In Washington State patients may legally possess or grow no more than a 60-day supply of cannabis. The American Medical Association and the California Medical Association have both, separately, called for more research on Marijuana. “...CMA considers the criminalization of marijuana to be a failed public health policy; and be it further resolved that CMA encourage and participate in debate and education regarding the health aspects of changing current policy regarding cannabis use.”

My personal and professional opinion is that marijuana is no more physically harmful or carry more potential for abuse than does alcohol. Certainly, the most addictive legalized drug presently available to citizens is tobacco. With increasing medical costs and decreasing ability to fund these costs, a reasonable tax on legalized marijuana would be another revenue source.

Tuesday, May 4, 2010

Got a couple comments on my April 21 blog about memory. Both referred to a segment on the TV show 60 Minutes in which the use of Adderall in college campuses to facilitate studying was discussed. I didn’t see the show, but apparently students are using the drug to help cram for exams.
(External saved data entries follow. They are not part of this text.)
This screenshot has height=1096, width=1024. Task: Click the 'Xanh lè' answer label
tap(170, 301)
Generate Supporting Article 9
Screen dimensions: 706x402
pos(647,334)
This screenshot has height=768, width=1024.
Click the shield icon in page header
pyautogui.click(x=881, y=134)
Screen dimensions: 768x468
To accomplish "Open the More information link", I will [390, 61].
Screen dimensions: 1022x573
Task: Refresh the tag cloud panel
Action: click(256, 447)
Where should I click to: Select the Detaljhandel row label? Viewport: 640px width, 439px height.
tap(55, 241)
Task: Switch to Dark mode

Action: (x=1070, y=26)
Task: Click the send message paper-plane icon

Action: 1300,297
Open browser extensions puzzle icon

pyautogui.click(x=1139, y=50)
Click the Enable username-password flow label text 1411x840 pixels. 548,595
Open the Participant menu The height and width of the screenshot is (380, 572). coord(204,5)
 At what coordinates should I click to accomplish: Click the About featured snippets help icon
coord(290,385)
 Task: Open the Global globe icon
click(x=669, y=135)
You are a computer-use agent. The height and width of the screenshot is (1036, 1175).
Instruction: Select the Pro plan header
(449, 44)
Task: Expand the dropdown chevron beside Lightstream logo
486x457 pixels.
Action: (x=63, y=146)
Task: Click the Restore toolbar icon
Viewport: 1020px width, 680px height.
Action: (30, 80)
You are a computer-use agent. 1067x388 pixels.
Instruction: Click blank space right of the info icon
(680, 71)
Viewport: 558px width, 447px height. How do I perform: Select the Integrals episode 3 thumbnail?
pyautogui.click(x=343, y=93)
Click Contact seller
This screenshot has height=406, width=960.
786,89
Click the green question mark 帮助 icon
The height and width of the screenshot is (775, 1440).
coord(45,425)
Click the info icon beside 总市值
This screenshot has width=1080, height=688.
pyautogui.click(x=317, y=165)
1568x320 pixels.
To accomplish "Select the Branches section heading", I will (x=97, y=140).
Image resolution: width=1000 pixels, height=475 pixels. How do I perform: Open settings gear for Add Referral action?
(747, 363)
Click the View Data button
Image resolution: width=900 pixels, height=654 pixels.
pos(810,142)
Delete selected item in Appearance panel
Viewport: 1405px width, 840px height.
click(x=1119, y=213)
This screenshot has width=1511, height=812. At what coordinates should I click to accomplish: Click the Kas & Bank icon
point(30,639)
Adderall is the brand-name for a psychostimulant (a stimulant or “upper”) medication that is used commonly to treat people with ADHD because such patients often have a paradoxical reaction to it. Instead of becoming stimulated, they are calmed down. Adderall is also used to treat Narcolepsy (see the April 30 blog). It requires a prescription drug and may or may not be addictive depending upon the addictive potential of the individual using it. The drug is thought to work by increasing the amount of two neurotransmitters (see earlier blog), dopamine (which is deficient in Parkinson’s disease) and norepinephrine. Its main effect is to increase alertness, libido, concentration, and overall cognitive performance while decreasing user fatigue. So it’s easy to see why students might use it. It is available in two formulations – an instant release and extended release. It is a cousin to methamphetamine and dextroamphetamine and there is some dextroamphetamine in both formulations.

Use of uppers by students is not new and started when amphetamines were first introduced in the 60s as “diet pills.” In fact, when Shire, the pharmaceutical firm that introduced Adderall in 1996, did so as an obesity treatment. Since then pediatricians have tumbled to the fact that it is effective for treating some children with ADHD.

As is the case with all drugs, there is the potential for “off label” use – using the drug for indications not approved to be on the dispensing label. Off label use is not illegal. Physicians commonly prescribe drugs for indications not officially approved by the FDA. As an example, Tegretol, a widely used anticonvulsant was initially introduced for treatment of trigeminal neuralgia. Neurologist quickly adopted the medication to treat seizure disorders. It wasn’t until a decade later, after clinical trials demonstrated it’s anticonvulsant effect, that the FDA approved it for that use.

This issues raised by the two blog readers is a good one. Is the use of a psychoactive drug for the purposes of studying bad? Probably not. In actuality, it’s not much different than brewing a pot of strong coffee for a night of cramming. The difference, of course, is that caffeine does not require a prescription. Both caffeine and Adderall can be addictive, so the difference here is how to obtain the drug. Most doctors will not prescribe it as a study aid, so it is commonly obtained illegally.

I thank the two readers who raised this question. As I've written before, please ask questions about the brain and brain function.